戦場に「北朝鮮兵はもういない」とロシア国営テレビ...犠牲者急増で、増援部隊が到着予定と発言
ニューズウィーク日本版 / 2025年2月14日 19時13分
マイカ・マッカートニー
<ロシア政府のプロパガンダ拡散役を担う人物としても知られる政治アナリストがロシア国営テレビに出演し、北朝鮮兵の「参戦」について異例の発言を行った>
ロシア政府に近い人物ロシア国営テレビに出演し、ウクライナとの戦争に北朝鮮兵が携わっていることを認めた。これだけでも異例のことだが、さらに彼は北朝鮮兵に多大な損害が出ており増援部隊が到着する見通しであることも示唆した。実際、北朝鮮兵の犠牲は拡大しており、SNSには北朝鮮の「参戦」を隠すため自爆する北朝鮮兵や、そんな彼らの遺体から証拠を集めようとするウクライナ兵の映像が投稿されている。
■【動画】北朝鮮兵は「もう使い果たした」...手榴弾で自爆し証拠隠滅、ウクライナ側は遺体を切って証拠収集
韓国とアメリカの当局者らは、北朝鮮がロシアを支援するために少なくとも1万1000人の兵士を派遣したと推定している。これらの兵士は、ロシアが2024年8月以降ウクライナによる越境攻撃を受けて苦戦しているロシア西部クルスク州に配備されている。
ウクライナ政府はこれらの北朝鮮兵のうち約4000人(およそ3分の1)が死亡または負傷したと推定しているが、この数字はいまだ未確認だ。
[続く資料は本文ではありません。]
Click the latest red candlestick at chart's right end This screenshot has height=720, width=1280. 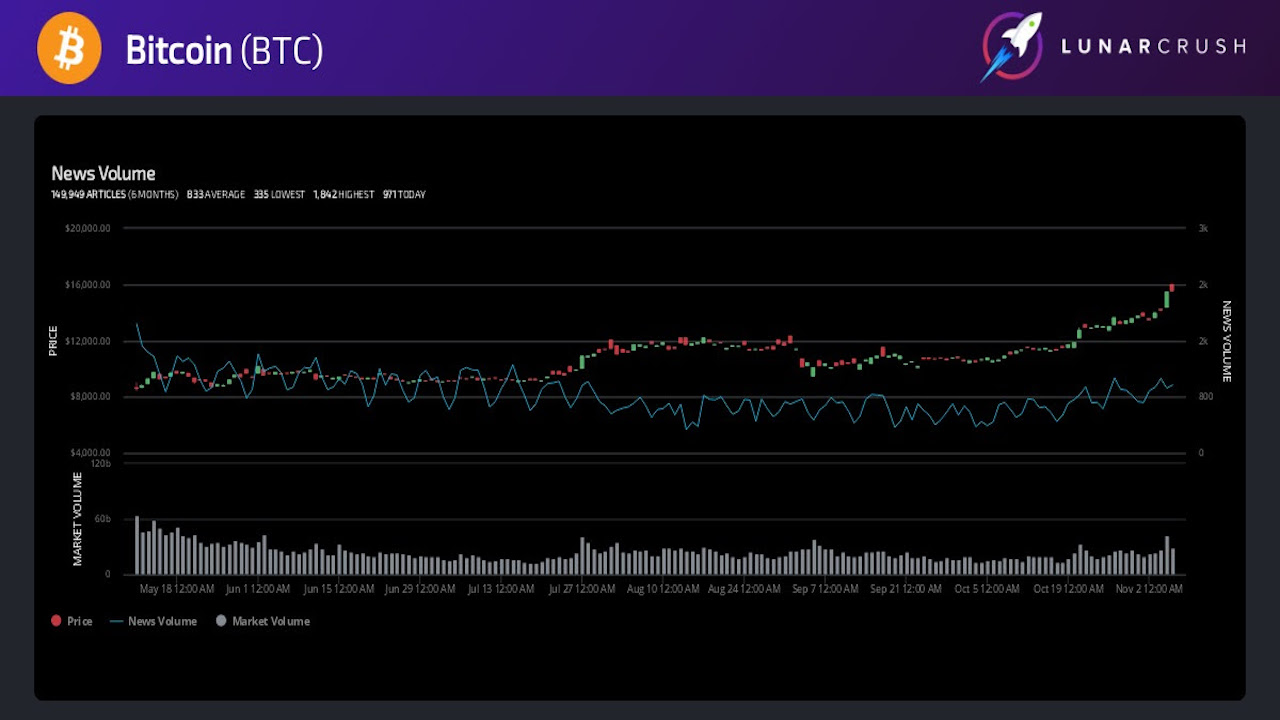[1172, 287]
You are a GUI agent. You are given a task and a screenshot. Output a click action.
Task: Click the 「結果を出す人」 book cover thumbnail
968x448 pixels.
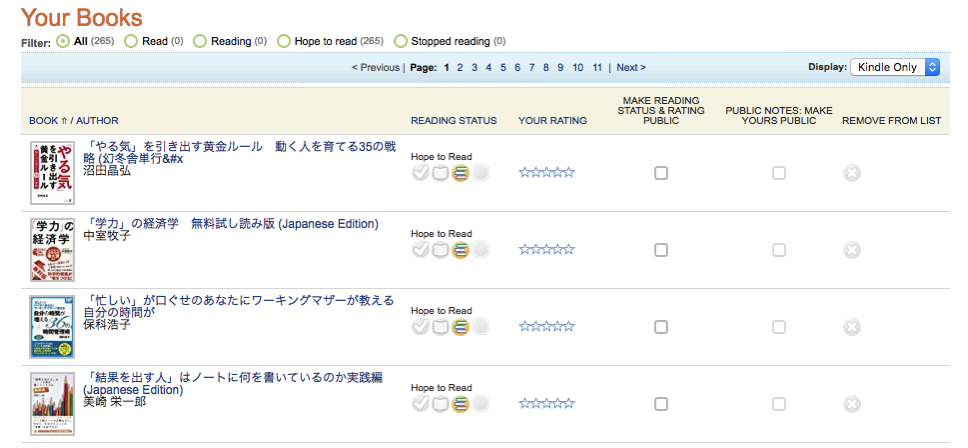tap(52, 404)
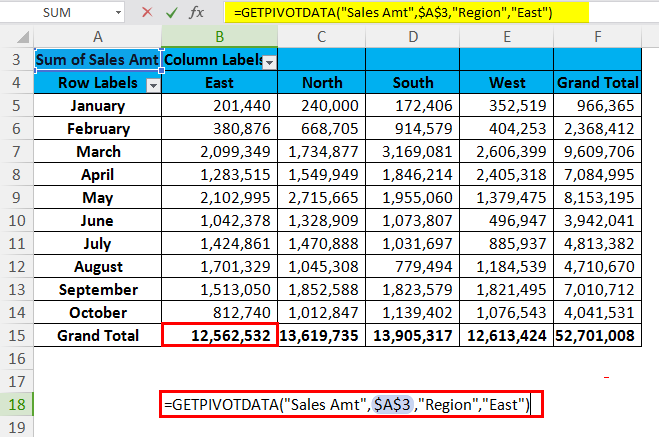The width and height of the screenshot is (659, 437).
Task: Select row 18 header
Action: pyautogui.click(x=16, y=405)
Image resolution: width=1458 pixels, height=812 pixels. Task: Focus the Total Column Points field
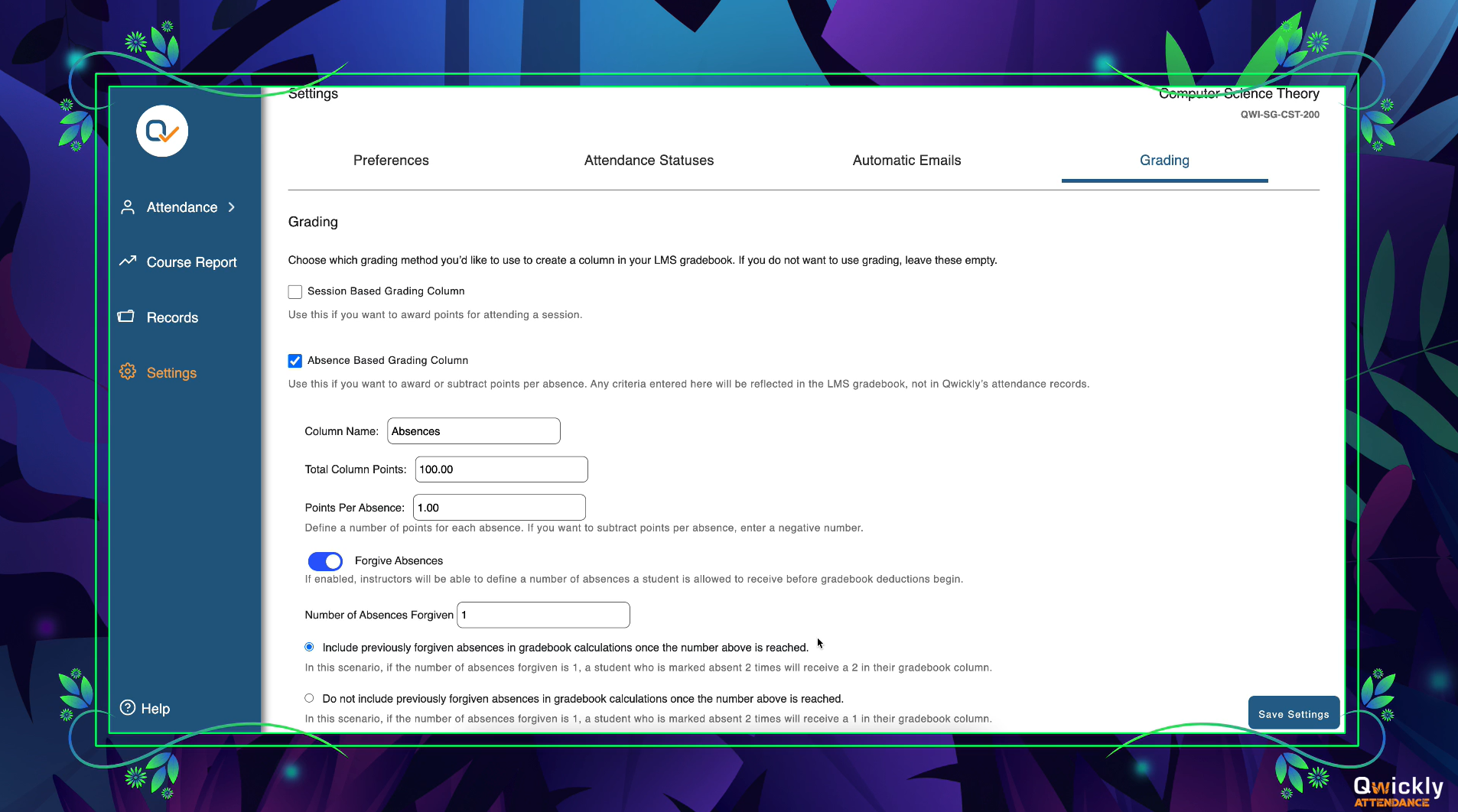[501, 469]
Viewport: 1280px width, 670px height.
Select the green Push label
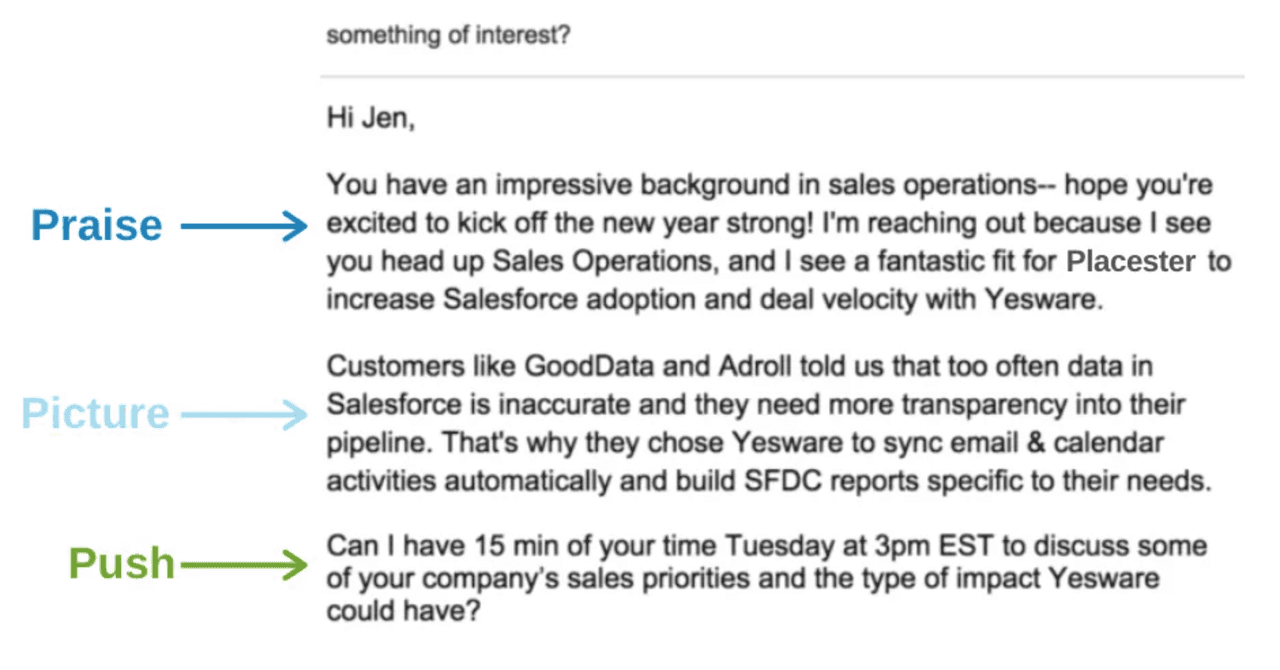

1月には北朝鮮兵が前線から撤退したことを示唆する複数の報道があったが、ウクライナのウォロディミル・ゼレンスキー大統領はその後、北朝鮮の部隊が前線に再投入されたと述べている。
これまでロシアにいた北朝鮮兵は「使い果たした」
ロシアと北朝鮮はいずれも、北朝鮮の部隊が現地に展開されていることを公には認めていない。
こうしたなか、ロシア国営テレビ「ロシア1」の番組「60ミニッツ」の最近の放送回に出演したのが、ロシア政府のプロパガンダ拡散役を担う人物としても知られる政治アナリストのドミトリー・アブザロフ。その彼が行ったのが、記事冒頭の北朝鮮の地上部隊の存在に関する驚きの発言だった。
本誌はこの件についてロシア外務省および中国にある北朝鮮大使館に書面でコメントを求めたが、これまでに返答はない。
ウクライナ内務省の元顧問であるアントン・ゲラシチェンコがX(旧ツイッター)に投稿した英語訳によれば、アブザロフは「(現地で)戦っていた兵士たちはもう使い果たしてしまった。1カ月以内に次の部隊が到着する」と述べ、さらにこう続けた。「現時点ではもう北朝鮮兵はいない」
番組の司会者であるオルガ・スカベーエワが驚いた様子で「国営メディアが報じていなかっただけで実際にはそうだった?」と尋ねると、アブザロフは2022年にロシアがウクライナでイラン製の自爆型ドローンを使用したものの、当初はそれを否定していたのと同じような状況だと述べた。